Robbie was the greatest fount of consolation at Crofton Grange. Not only did she manage to make Shakespeare thrilling for us and give us our first sip of Keats’s melancholy, but by doing this – by treating us as ‘clever’ children – she cemented friendships within our small group. Probably she behaved just the same with other classes (Jo had great respect for her, too), but we chose to believe that she favoured us, Form 2A, and we set aside our homesickness in our efforts to please her.
Jane McKenzie, Elsa Buckley, Julie Phillpotts, Heather Gray, Jane Stern, Marilyn Gillespie, Clare Wainwright, Alison Fairfax-Lucy, Elizabeth Blackadder, Gillian Shepherd, Dallas Hill, Elizabeth Beddington, Deborah Walker and Rosie Thomson … we thought of ourselves as Robbie’s crew. We didn’t mind our forced shackling to the Oxford English Dictionary. When we’d found the word she’d asked for, we competed to dash for the blackboard to obey her command: ‘Write it down! Write it down!’ And for prep (not ‘homework’, for our homes were far off), she began early asking us to make up stories. ‘The imagination,’ she told us, ‘allows the human mind to escape from the mundane. People with no imagination lead dull lives.’
As a counterbalance to Romeo and Juliet and Keats’s odes, we were reading John Masefield: The Midnight Folk and Lost Endeavour.
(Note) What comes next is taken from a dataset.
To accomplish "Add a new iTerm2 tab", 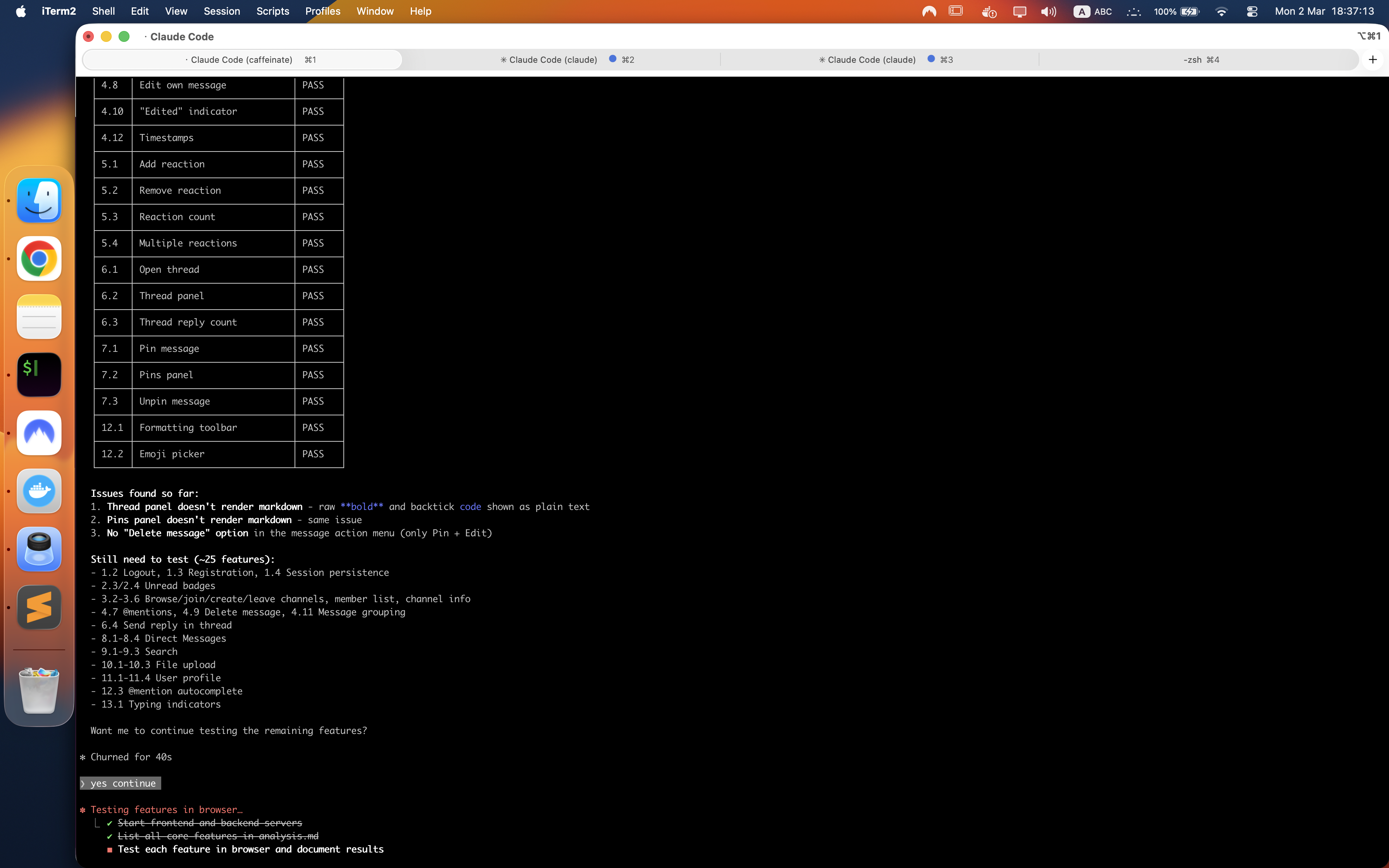I will (x=1372, y=60).
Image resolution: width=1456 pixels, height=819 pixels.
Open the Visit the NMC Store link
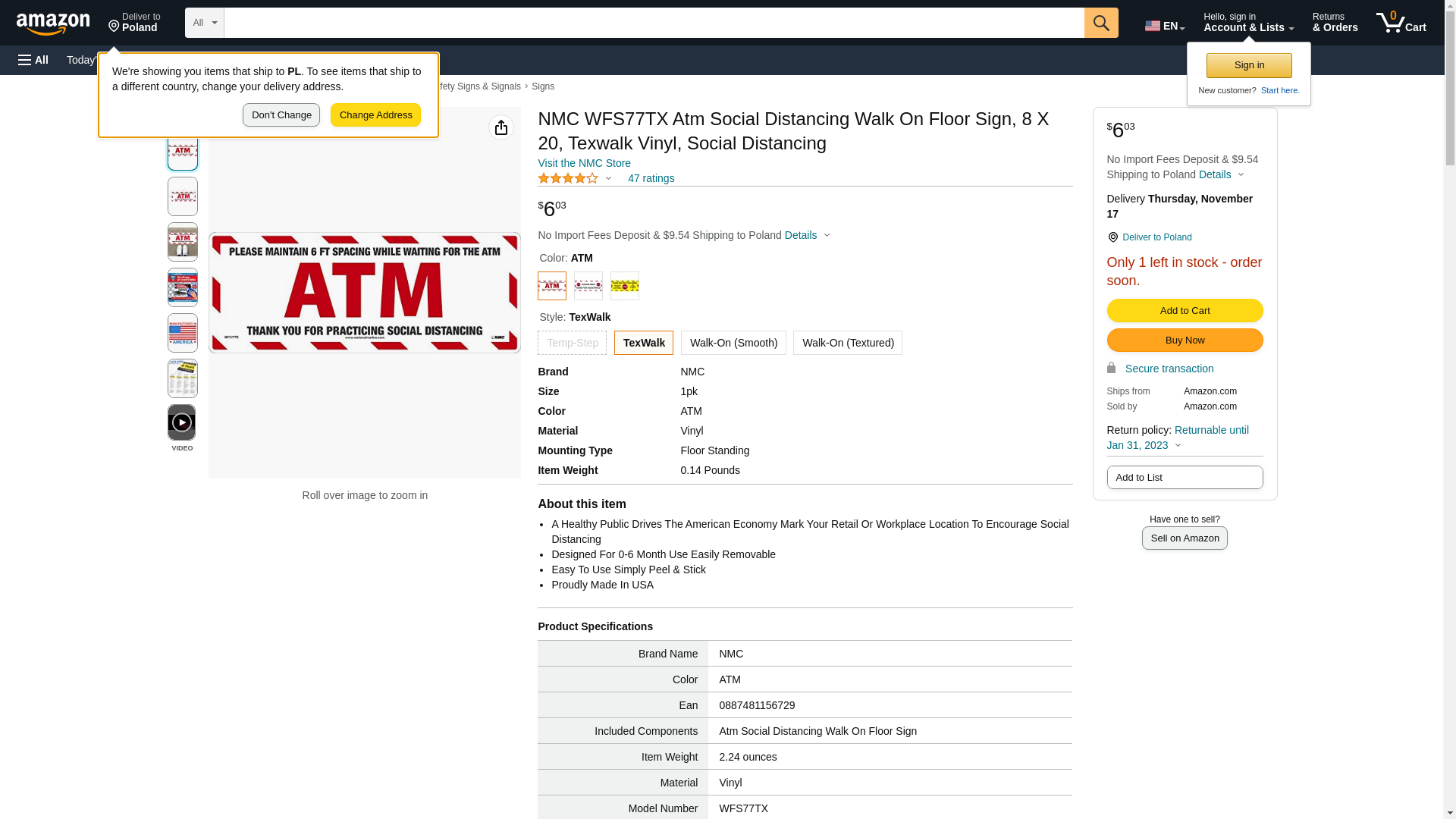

The stories I wrote for Robbie at this time were heavily influenced by the adventures of Masefield’s characters, mainly boys, who cross dangerous seas – those seas to which Masefield lost his heart as a young midshipman in the navy – in search of treasure and who find magic potions to make them invisible. The idea of escape from the limits of their world is at the heart of these books, and escape was much on my mind. I longed to disappear and reappear, not beside Masefield’s ‘lonely sea and the sky’, but on the banks of the canal where the water snakes and the slithery weeds lived in terrifying confusion at the end of the Meadows garden, to find Nan at my side.